The echoes of savagery

Five years ago, perhaps the news that two women had exploded themselves and at least 38 blameless commuters in Moscow would have left us numb, rather than shocked and despairing. We were more used to it then. But half a decade has passed without such an atrocity, and surely everyone had begun to hope the days of brutality were over.

Already Russian officials have speculated about the help the women must have needed to commit these acts of mass murder. Inevitably, they have used the words "outside forces" – that is, a catch-all term that includes anyone they see as enemies of Russia: the CIA, MI6, al-Qaida, and so on. Without such help, they say, Russia's scattered insurgents could surely never have mustered up the strength to do this.

But, in reality, these are some of the cheapest of crimes. All you need to commit mass murder on the Moscow metro is know-how, explosives, wires, detonators – all of which are in plentiful supply in the North Caucasus, almost certainly the source of the attack – and women.

The tragedy of the Chechen war, and the savagery from both sides that has turned Chechnya from a prosperous backwater to a brutalised sink, is that it has created so many traumatised victims. On the Russian side, these are ex-servicemen sent back to their homes with minimal support and memories full of death. On the Chechen side, these are young men scarred by torture, and young women, often raped, often widowed.

In a previous wave of suicide bombings in Moscow, two women blew themselves up at a rock concert in 2003. They had been sent north from Chechnya with a companion, Zarema Muzhakhoyeva, and four days after the murder of the 15 concert-goers, she too set out to kill. Her nerve failed her, however, and she surrendered, becoming the only witness we have to the depths of despair Chechen women have to plumb before they will commit such acts.

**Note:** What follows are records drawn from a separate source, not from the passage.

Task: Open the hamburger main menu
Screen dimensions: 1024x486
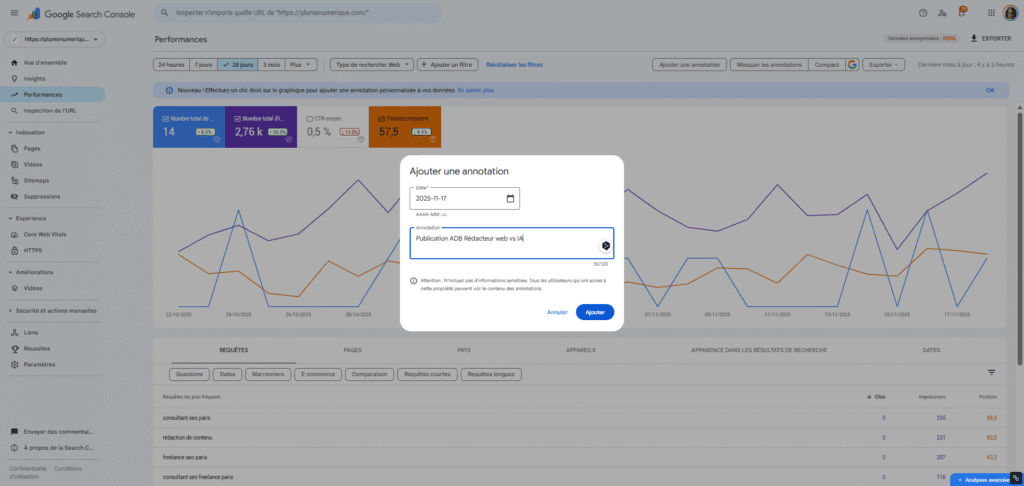Action: pos(13,14)
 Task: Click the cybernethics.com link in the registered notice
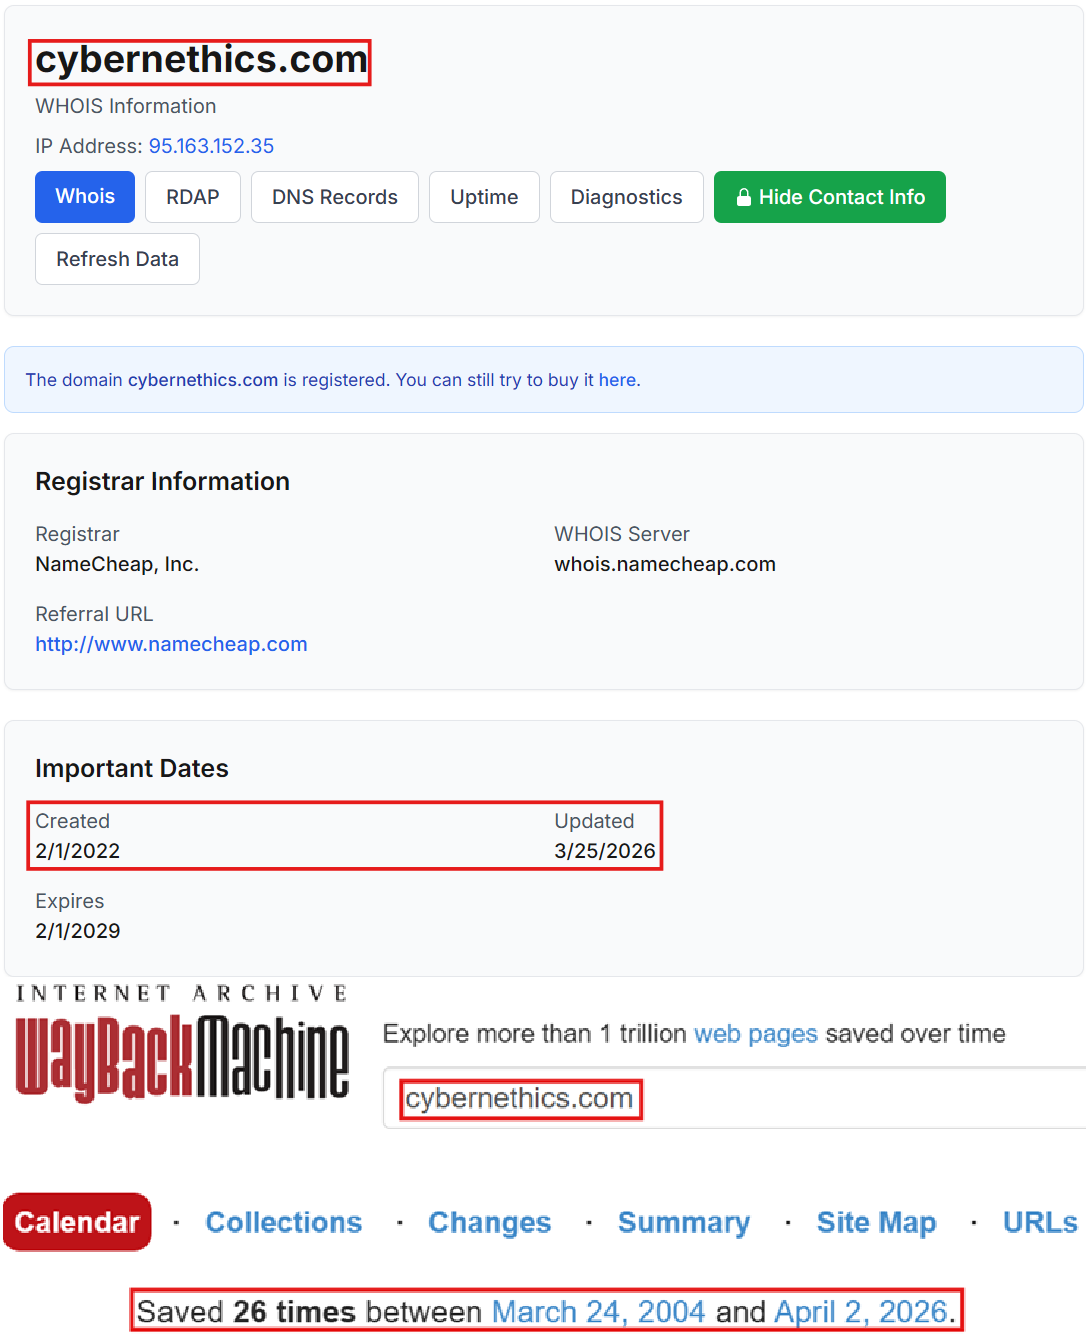pyautogui.click(x=203, y=380)
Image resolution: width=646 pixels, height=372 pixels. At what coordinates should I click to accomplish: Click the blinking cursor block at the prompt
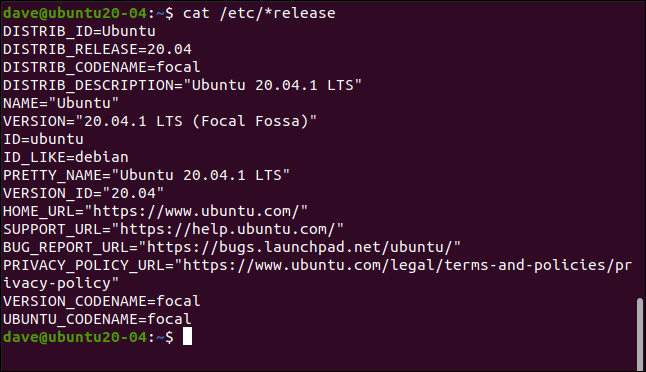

She revealed after her arrest how Shamil Basayev, the most terrible of the Chechen warlords until his death in 2006, recruited women to wage war. One of the women who attacked the concert had been widowed; the other ordered to go by her husband. As for her, she had lost her husband, then had her child taken from her. Her attempt to steal back her child had left her in debt and disgrace, and becoming a suicide bomber was the only way she could see of redeeming both.

It is impossible not to condemn someone who sets out to commit slaughter even if, like her, they do not go through with it. But it is also impossible not to condemn a situation where the only support available for despairing young women is the brutal arm of the Chechen resistance.

The reality of the Chechen war is little understood in Russia, where people have willed it to be over for so long they imagine that it is. There was a telling exchange in the trial of Nurpashi Kulayev, who was sentenced to life on terrorism charges as the only survivor of the band that seized the school in Beslan in 2004.

The judge asked Kulayev how he knew so much about military affairs, and the defendant replied: "You have been teaching me this for 10 years". He, like hundreds of thousands of Chechens, had lived in a brutal war for all his adult life and never needed training to tell one kind of tank from another. It is part of the problem that not even a judge knew that.

In 1991, when Chechnya's post-communist leader decided to declare independence, it was not inevitable that the war would turn savage. The other post-Soviet conflicts in the Caucasus – involving Georgia, Azerbaijan and Armenia – were fought between armies of men with guns. Only in Chechnya did schools, theatres and commuter trains become targets.

Every incident has provoked a response; and every response has provoked an incident, until all bonds of humanity have been severed. The first sign this was happening came in 1995, when Basayev and his men seized a hospital to demand an end to the war. His lieutenant tried to justify the attack by saying it was nothing compared to the Russian bombing of his home village.

"Why was the world silent when Shali was bombed, when some 400 people were killed and wounded? In fact, the evil we did in Budyonnovsk was not even 30% of what they did in Shali," he said.

It had appeared that, with Basayev's death, the Chechens had rejected such a terrible, self-defeating philosophy. Now it seems they have not. We just have to hope the Russian response serves to end the cycle of retribution. If they lash out once more, the violence may never end.

Oliver Bullough, who was a Reuters Moscow correspondent, and is now Caucasus Editor for the Institute for War and Peace Reporting.